BRIEF 1:
From the distance formula in the hint on the skew-line problem, list every subscripted vector that appears.
BRIEF 2:
In the records, reproduce everything from the line containing "The height and" down to the line containing "Check the Services Agreement row checkbox", and leave out the pictures.

Hint: Using the equation    d=\frac{\left|\left(\overrightarrow{a_{2}}-\overrightarrow{a_{1}}\right)\left(\overrightarrow{b_{1}} \times \overrightarrow{b_{2}}\right)\right|}{\left|\left(\overrightarrow{b_{1}} \times \overrightarrow{b_{2}}\right)\right|}

Given: \vec{\gamma}=(\hat{\imath}-\hat{\jmath})+\lambda(2 \hat{\imath}+\hat{k}) \text { and } \overrightarrow{\mathrm{\gamma}}=(2 \hat{\imath}-\hat{\jmath})+\mu(\hat{\imath}+\hat{\jmath}+\hat{k})

MATERIALS PROVIDED:
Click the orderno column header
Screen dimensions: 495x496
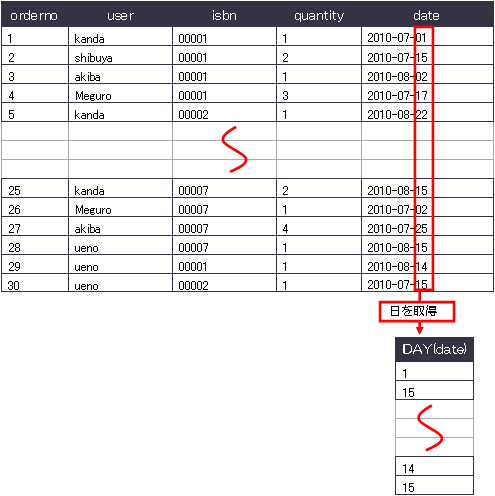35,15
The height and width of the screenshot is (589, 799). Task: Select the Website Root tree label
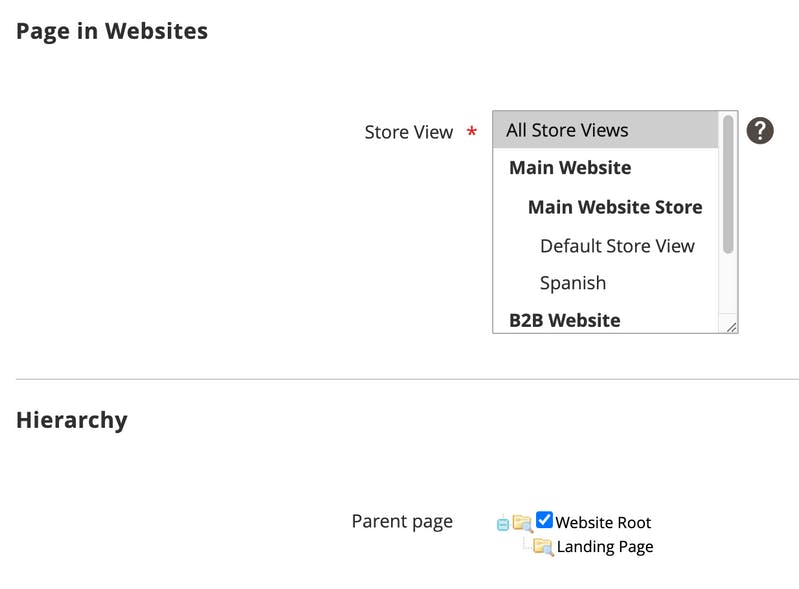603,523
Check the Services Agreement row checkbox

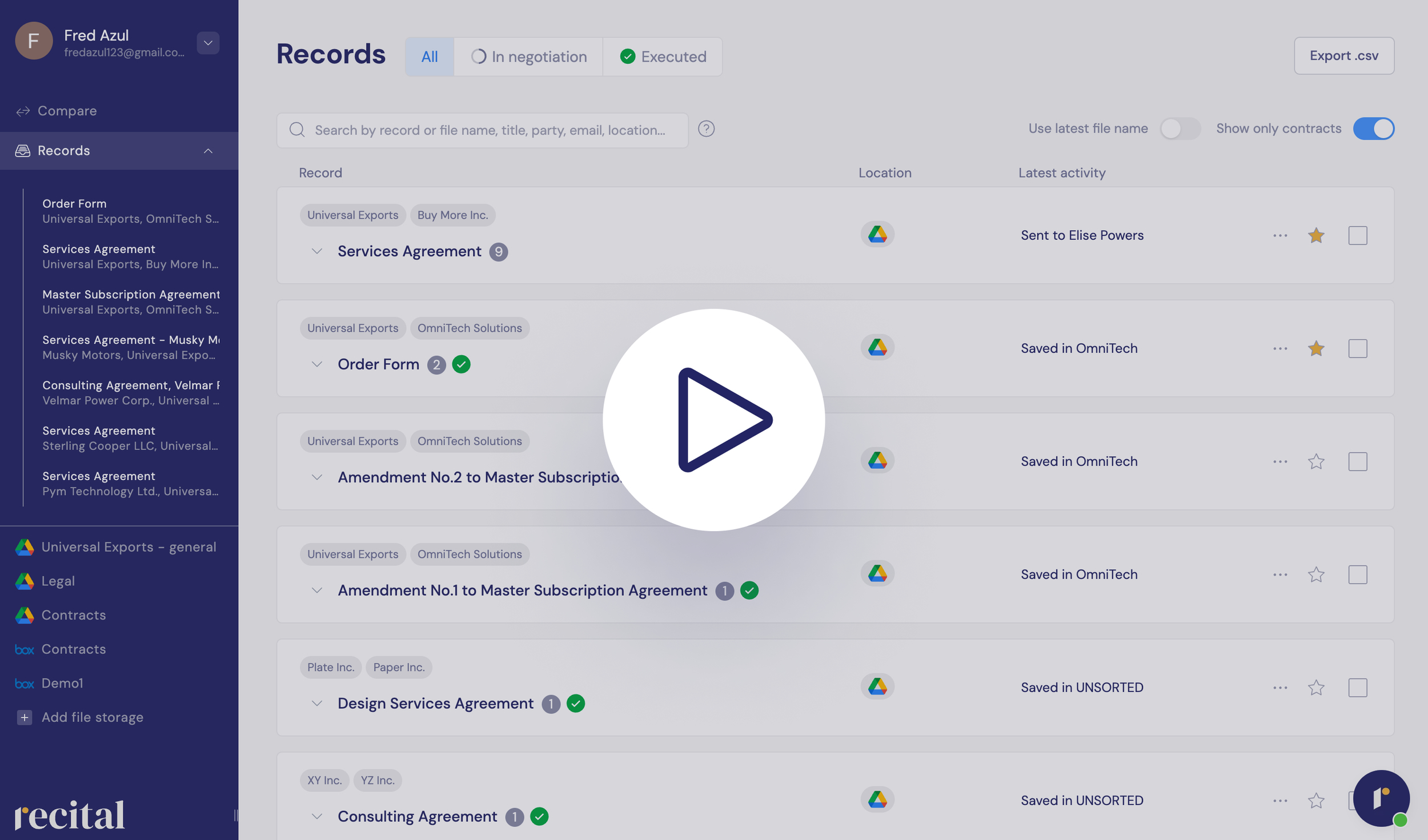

==

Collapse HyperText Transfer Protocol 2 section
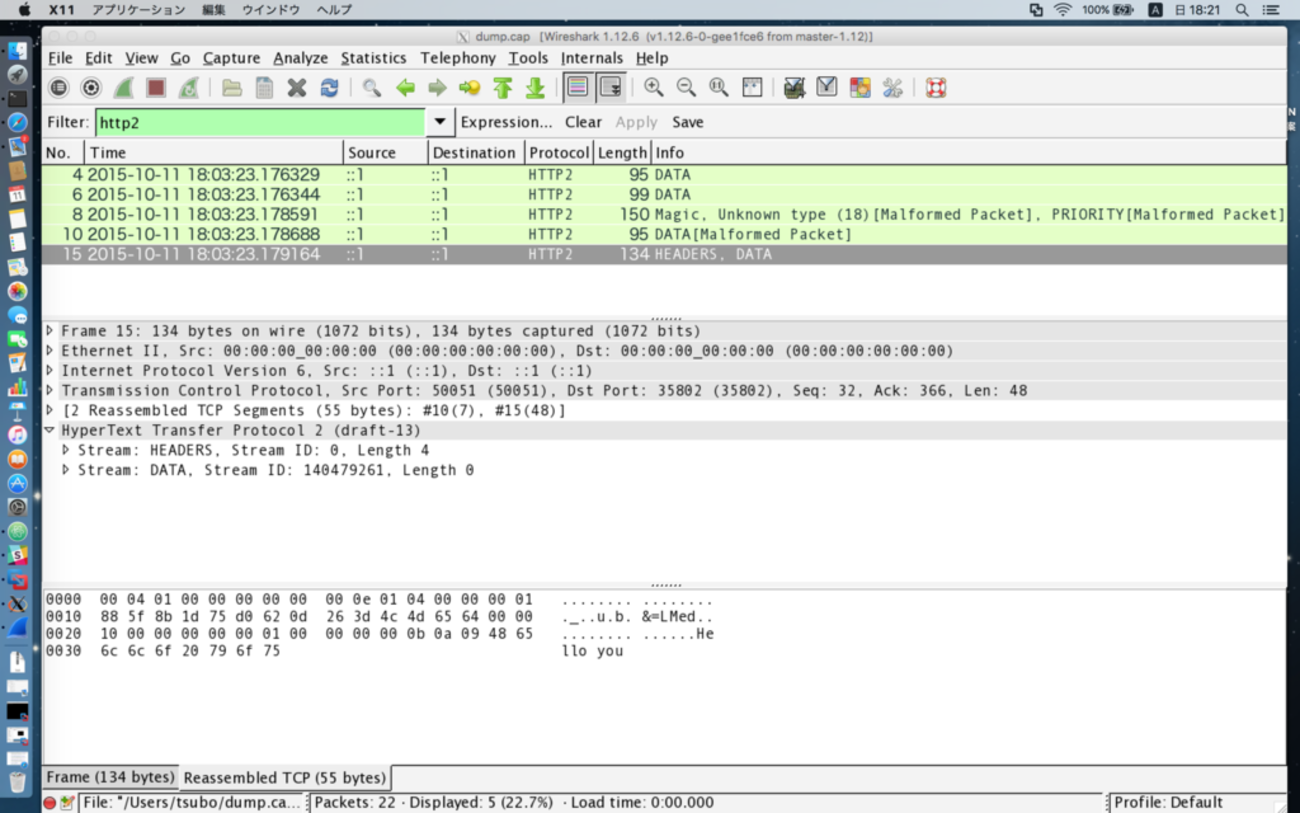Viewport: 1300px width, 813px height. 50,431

CORRECT RESPONSE 1:
a₁, a₂, b₁, b₂

CORRECT RESPONSE 2:
The height and width of the screenshot is (589, 799). Task: Select the Website Root tree label
603,523
Check the Services Agreement row checkbox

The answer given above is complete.